EV V2G technology is a key path to achieving maximally flexible energy utilization and building a new type of power system. In-depth analysis of the characteristics and regulation difficulties of V2G-enabled EV charging station loads reveals the complexity of bidirectional power dynamic coordination and proposes a regulation model based on grid state perception, providing a systematic solution to破解 the challenges of V2G bidirectional power dynamic coordination. This model, through precise perception of grid states, deep coordination of spatiotemporal resources, and保障 of user rigid demands, is expected to achieve safe, efficient, and economic dispatch of massive dispersed V2G resources in complex distribution network environments, promoting the large-scale implementation of V2G technology and unleashing its enormous economic benefits. The integration of advanced EV charging stations into the grid will be pivotal for future energy systems, enabling a sustainable and resilient infrastructure.
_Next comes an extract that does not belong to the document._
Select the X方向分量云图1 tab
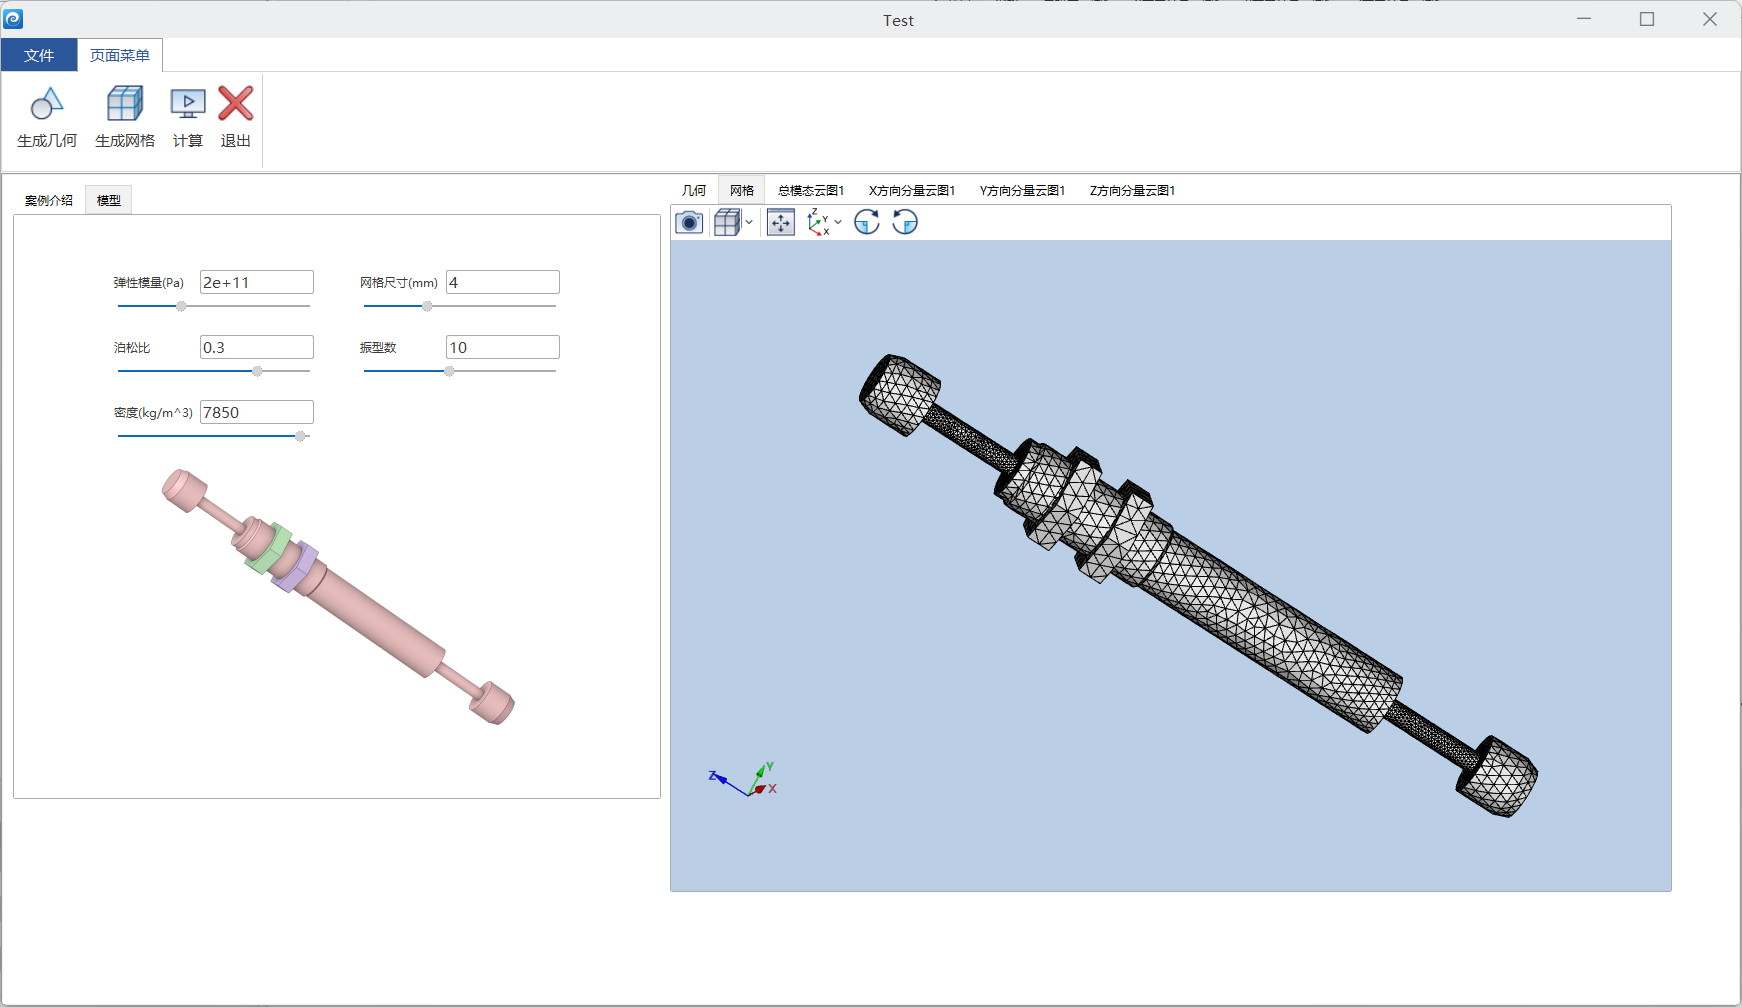The width and height of the screenshot is (1742, 1007). click(x=912, y=190)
In summary, the proposed grid-state-aware load regulation framework for V2G-enabled EV charging stations addresses critical issues in bidirectional power flow, spatiotemporal distribution, and user-grid interaction. By leveraging multi-level platforms, sophisticated algorithms, and user-centric mechanisms, it enhances the coordination and stability of vehicle-grid interactions. Future work should focus on real-world implementation, scalability testing, and refining the models to adapt to evolving grid architectures and EV adoption trends. The continuous improvement of EV charging station technologies will play a vital role in this journey.